Efforts are under way to create a committee to preserve the Lyon Mountain fire tower as a historical asset and recreational draw for the small town.
The peak here, where summertime staffers would daily climb the still-standing fire tower to stand vigilant against wildfires, remains a popular climb, in part because of the history of that now-disheveled structure.
With the building only partly restored after the New York Department of Environmental Conservation acquired it in 2008. Steps and landings were replaced and the tower was painted. It could use a few more friends to ensure it remains a draw, said Adirondack Fire Tower Association Director David Thomas-Train.
“Towers are rather magnetic,” said Thomas-Train. “Hikers, firefighters, engineers, environmentalists, educators all seem to like them. Kids love them.”
Dannemora Town Councilman Ken Brassard Jr. said on a recent holiday climb, he passed three groups of two on his way to the summit. Because the mountain hosted a small ski resort until the '70s, people often carry up skis or snowboards and slide down the old, overgrown glades.
There's no budget or group for tower maintenance right now, though it houses a radio repeater for the forest service. Clear needs at the tower include roof repairs, foundation work, stair fencing and railing installation. Before any of that work can begin, an engineering study has to be completed. DEC forester Dan Levy said he already initiated that process during the Feb. 21 meeting to gauge interest in forming a friends of the fire tower group.
The tower can become an asset to the mountain if preserved, and a destination if enhanced. Thomas-Train first became involved with the five-year-old fire tower association as a friend of the Pok-O-Moonshine tower, which today has brochures describing the building and its history along with interpretive elements to educate visitors.
The same sort of effort at Lyon Mountain would be pursued under and Adopt-A-Natural-Resource Agreement with the DEC. The agreement gives liability and workers' compensation insurance to volunteers working on a tower. It also makes the adopting group eligible for matching funds from the DEC that can cover costs like printing brochures and materials for tower repairs.
“It allows us to stretch our limited resources that much further,” said DEC spokesman David Winchell.
He added that while restoring the historic structures is important, the biggest benefit is the public education encouraged by restoration efforts.
Five tower projects have begun since the association formed, and other projects joined the Adirondack Fire Tower Association umbrella at its beginning. Thomas-Train said there's no strict life cycle for tower revitalization. Some towers have done it in as little as two years, others can take nearly a decade.
“There’s no blueprint,” he said.
To support the project, they do fundraising, often selling patches, posters and t-shirts, though no fundraising is allowed on-site. There are state constitutional clauses forbidding that. It’s possible to get around that if there are adjoining private properties.

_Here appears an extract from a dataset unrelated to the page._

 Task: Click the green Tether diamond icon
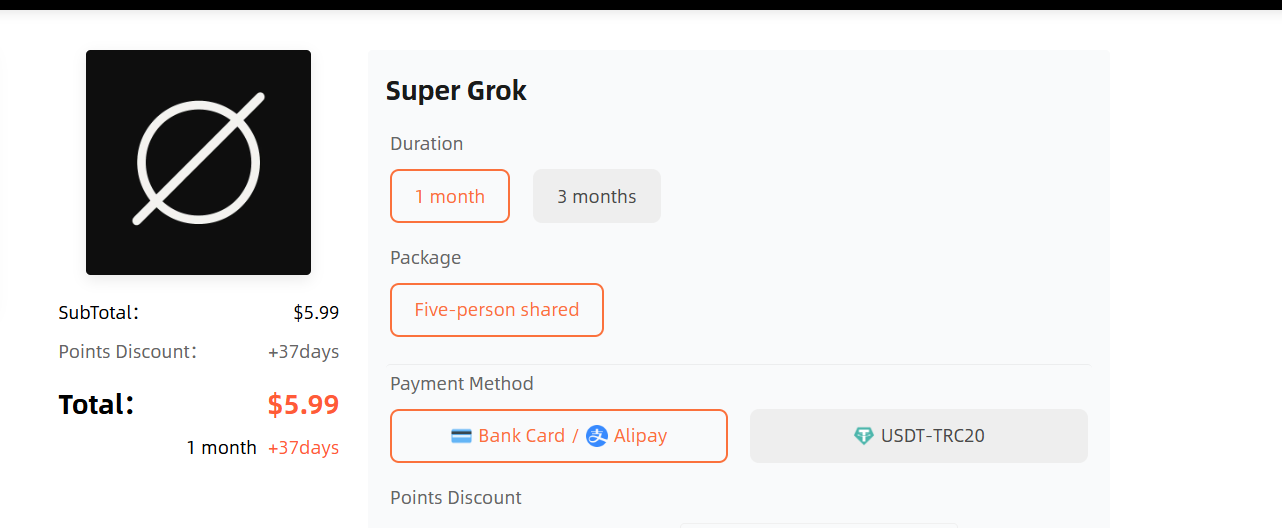pos(864,436)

The friends groups provide a mechanism for local people who know and are particularly attached to a place, said Thomas-Train, those who have emotional ownership.

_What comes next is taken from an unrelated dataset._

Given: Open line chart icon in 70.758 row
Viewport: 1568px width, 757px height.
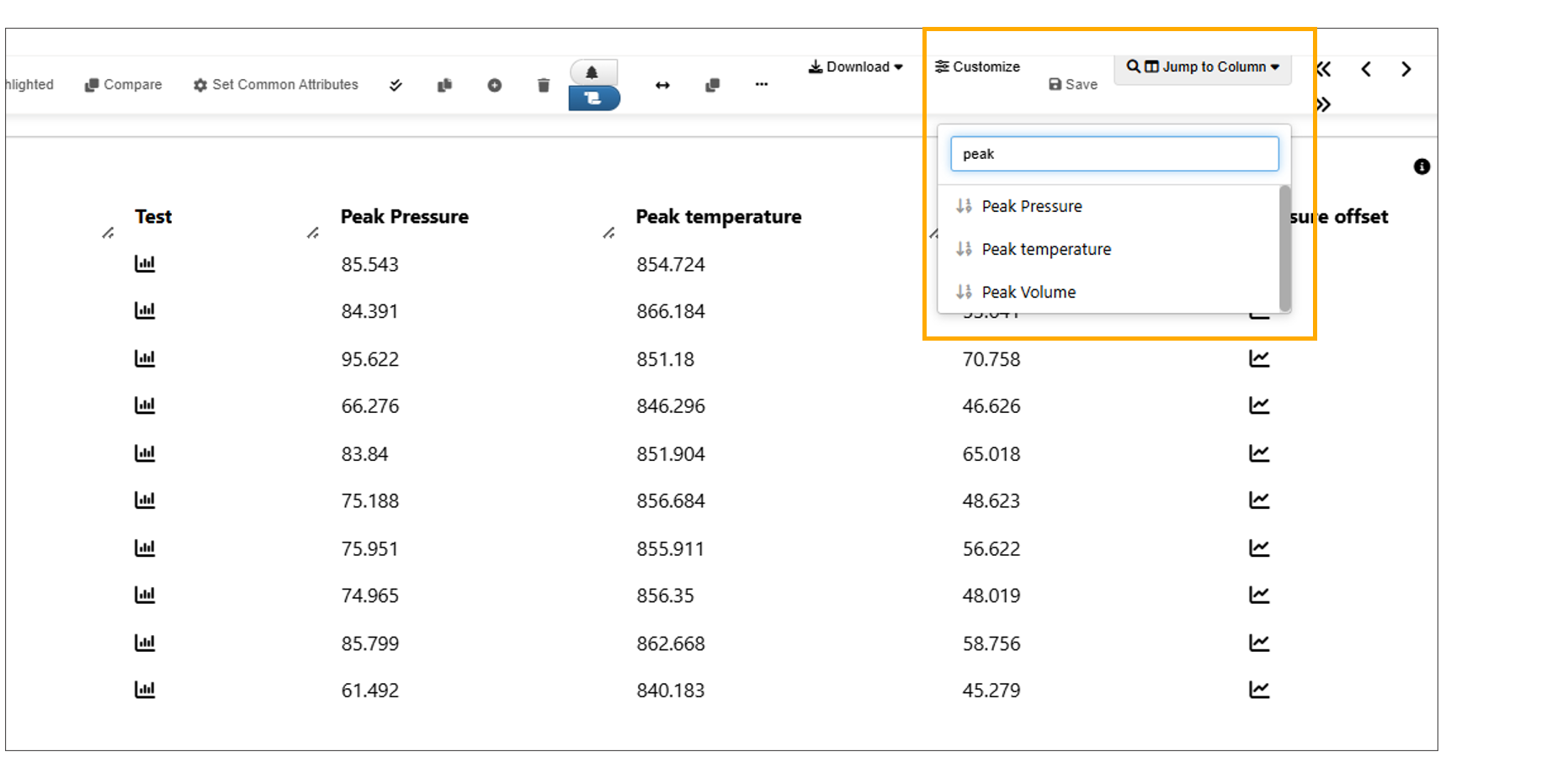Looking at the screenshot, I should [x=1258, y=359].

The towers are deeply rooted in Adirondack history. With a high level of logging and extended droughts at the dawn of the 20th century, steam locomotives hauling lumber spewed sparks from their smokestacks, igniting dry trees. The worst years were 1903 and 1908, which combined saw nearly one million acres of forest burned, about a sixth of the total land area of the larger-than-Vermont state park. This extensive burning sent smoke as thick as fog to New York City and blanketed nearby cities like Utica with ash.
Responding to public outcry, Governor Charles Evans Hughes launched the fire tower program. Fifty-seven of the towers were built in the Adirondack Park, where they were staffed daily during the forest fire season. The first Lyon Mountain tower was built in 1910.
The tower sighters worked April to October, and some even lived at the fire tower cabins with their families. To make the summit cabins more homey, they'd add outbuildings for firewood and perishables, grow apple trees and dig vegetable cellars.
When the Disney film “Bambi” helped raise public awareness on forest conservation, the fire tower watchers provided education to visitors, though it wasn't in their job description. They'd even hand out signed cards as tokens of proof for completing a tower hike. When the Smokey Bear campaign started, they gave out silver coins with the fire-preventing bear's likeness on them.
The towers started to fall into disrepair during World War II, when the men staffing them were called away to fight. By the '70s, cheap planes began replacing the tower's fire-spotting function. Once the '80s came to a close, the DEC found that members of the public were most effective at spotting fires. They closed the remaining towers and ended most spotting flights.